The printed result should hold only the lines from the opening of the data through the line bearing "[Salas de exposición] (297, 30)", exactly as given and without pictures.

● **Data**
»»
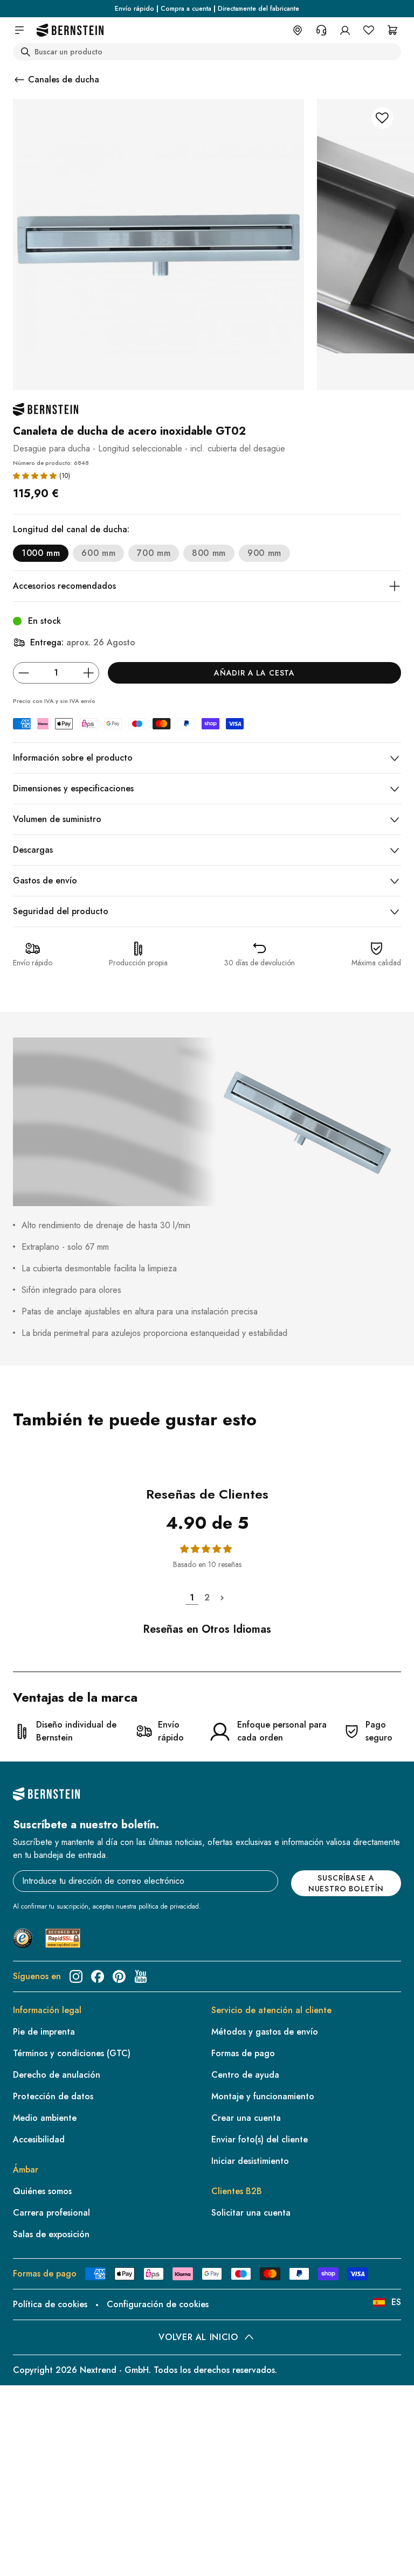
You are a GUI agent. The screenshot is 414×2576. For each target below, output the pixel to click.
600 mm (98, 553)
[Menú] (54, 2480)
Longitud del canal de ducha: (71, 529)
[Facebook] (97, 1976)
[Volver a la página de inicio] (70, 30)
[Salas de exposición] (297, 30)
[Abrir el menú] (19, 30)
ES (396, 2302)
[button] (35, 476)
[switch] (36, 2553)
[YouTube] (140, 1976)
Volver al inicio (198, 2337)
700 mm (153, 553)
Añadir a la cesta (254, 672)
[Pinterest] (119, 1976)
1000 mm (41, 553)
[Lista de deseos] (368, 30)
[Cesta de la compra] (392, 30)
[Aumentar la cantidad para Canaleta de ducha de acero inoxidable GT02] (88, 673)
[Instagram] (76, 1976)
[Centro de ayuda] (321, 30)
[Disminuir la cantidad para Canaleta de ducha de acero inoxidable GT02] (23, 673)
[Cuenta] (345, 30)
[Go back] (19, 79)
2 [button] (207, 1597)
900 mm (264, 553)
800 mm (209, 553)
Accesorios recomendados (64, 586)
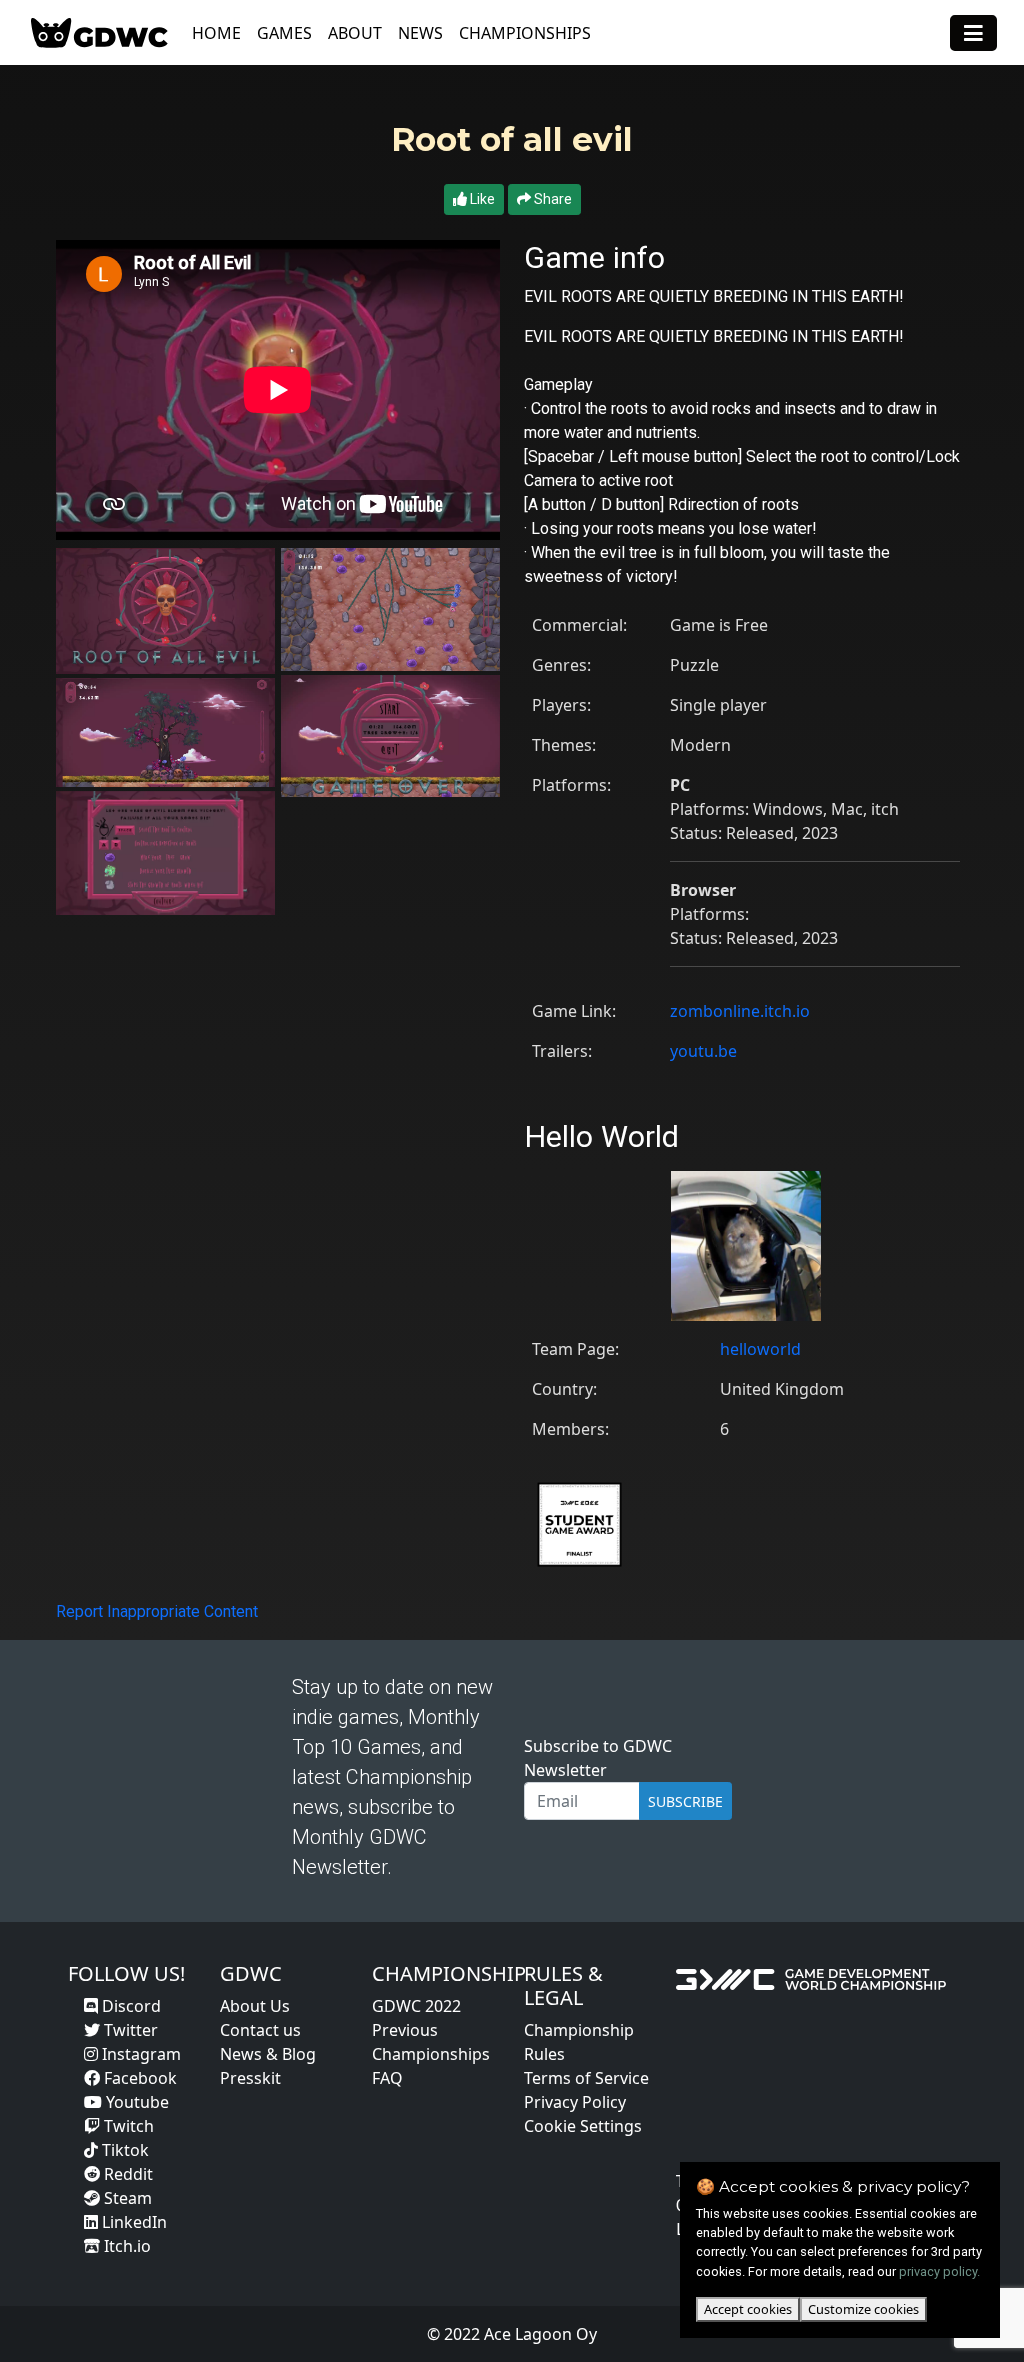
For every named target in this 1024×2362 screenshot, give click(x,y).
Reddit (126, 2174)
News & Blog (268, 2054)
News (420, 33)
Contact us (260, 2030)
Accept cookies (748, 2309)
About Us (255, 2006)
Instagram (139, 2054)
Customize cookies (863, 2309)
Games (284, 33)
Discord (129, 2006)
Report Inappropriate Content (157, 1611)
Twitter (129, 2030)
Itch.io (125, 2246)
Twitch (127, 2126)
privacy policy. (939, 2271)
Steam (126, 2198)
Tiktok (123, 2150)
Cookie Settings (583, 2126)
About (355, 33)
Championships (525, 33)
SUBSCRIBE (685, 1801)
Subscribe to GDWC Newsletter (598, 1758)
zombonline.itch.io (740, 1011)
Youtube (135, 2102)
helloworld (760, 1349)
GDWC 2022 (416, 2006)
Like (481, 199)
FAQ (387, 2078)
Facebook (138, 2078)
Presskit (250, 2078)
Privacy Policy (575, 2102)
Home (216, 33)
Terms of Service (586, 2078)
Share (551, 199)
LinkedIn (132, 2222)
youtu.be (703, 1051)
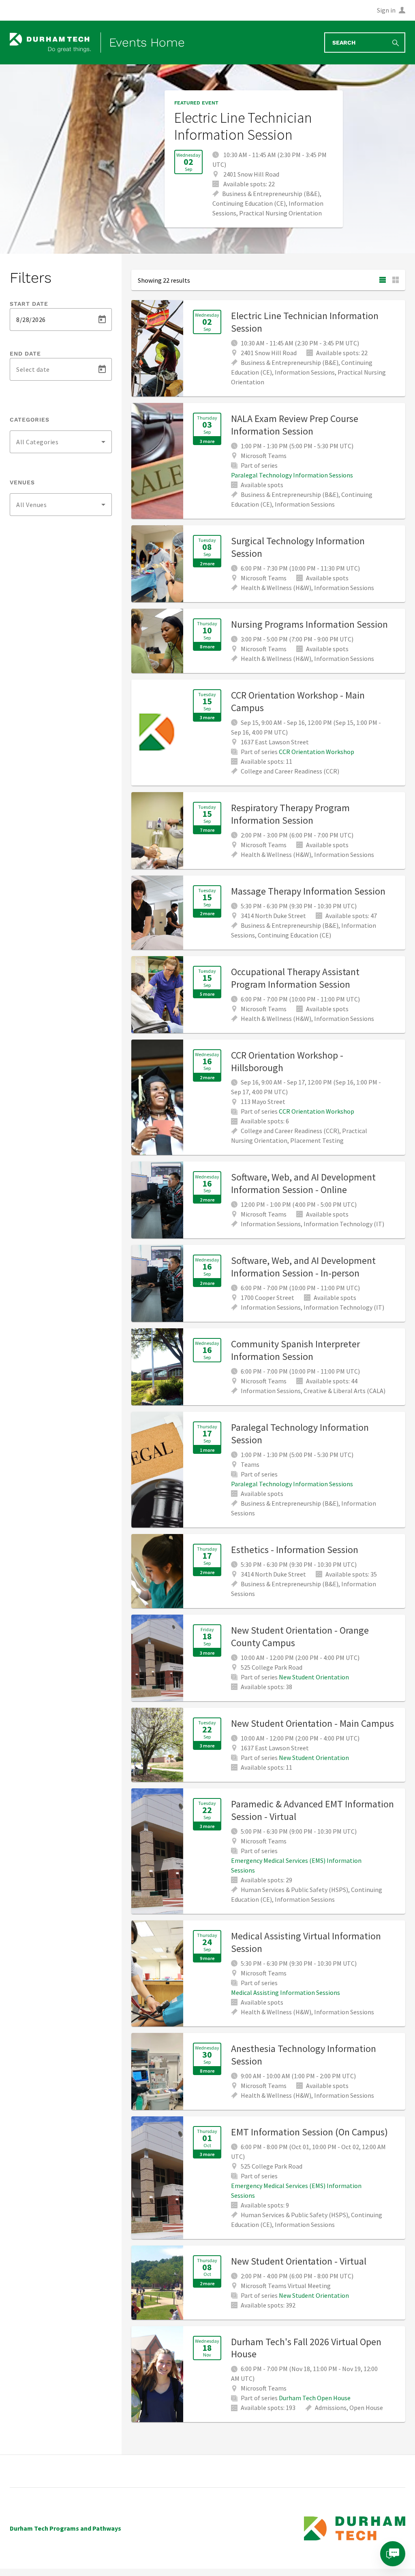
««
● **Answer space**
You are a GUI agent. The screenshot is 414×2576. For each target below, output the pixel to click.
600 mm (98, 553)
[Menú] (54, 2480)
Longitud del canal de ducha: (71, 529)
[Facebook] (97, 1976)
[Volver a la página de inicio] (70, 30)
[Salas de exposición] (297, 30)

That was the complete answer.